In my universe ex-cop Jake Cardigan had been convicted of murdering his partners while under the influence of an extraordinary drug, Tek. At night I often leave the television on as I fall into sleep, and in that state there is a diffusion between reality and whatever is on television. Tek had a similar effect; for the user it made fantasies seem real while reality seemed like a dream state. Tek users lived intheir fantasies and would do almost anything to stay in that pleasurable state and, most dangerously, when the drug wore off, return to it.

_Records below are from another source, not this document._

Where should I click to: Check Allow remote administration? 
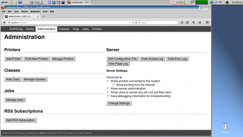pyautogui.click(x=108, y=89)
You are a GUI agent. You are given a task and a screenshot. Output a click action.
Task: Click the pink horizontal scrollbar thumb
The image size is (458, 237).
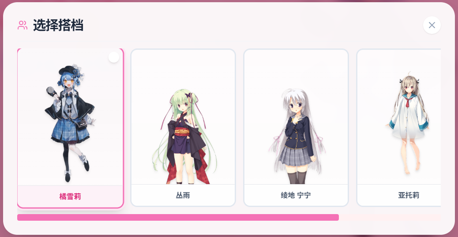pyautogui.click(x=178, y=218)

So that was the basis of my stories, the adventures of a hardboiled private detective two hundred years in the future. The novels were very successful and created a lot of interest in the property. But I discovered that I’d made a mistake setting these stories so far in the future. I didn’t realize how expensive the future was going to be. Futuristic sets and props and costumes made it too expensive for TV. Fortunately, Marvel Comics approached me to turn TekWar into a comic-book series. We sold them the rights—but insisted that they set the stories only fifty years in the future. Marvel changed the name to Tek World and eventually published twenty-four Epic Comics.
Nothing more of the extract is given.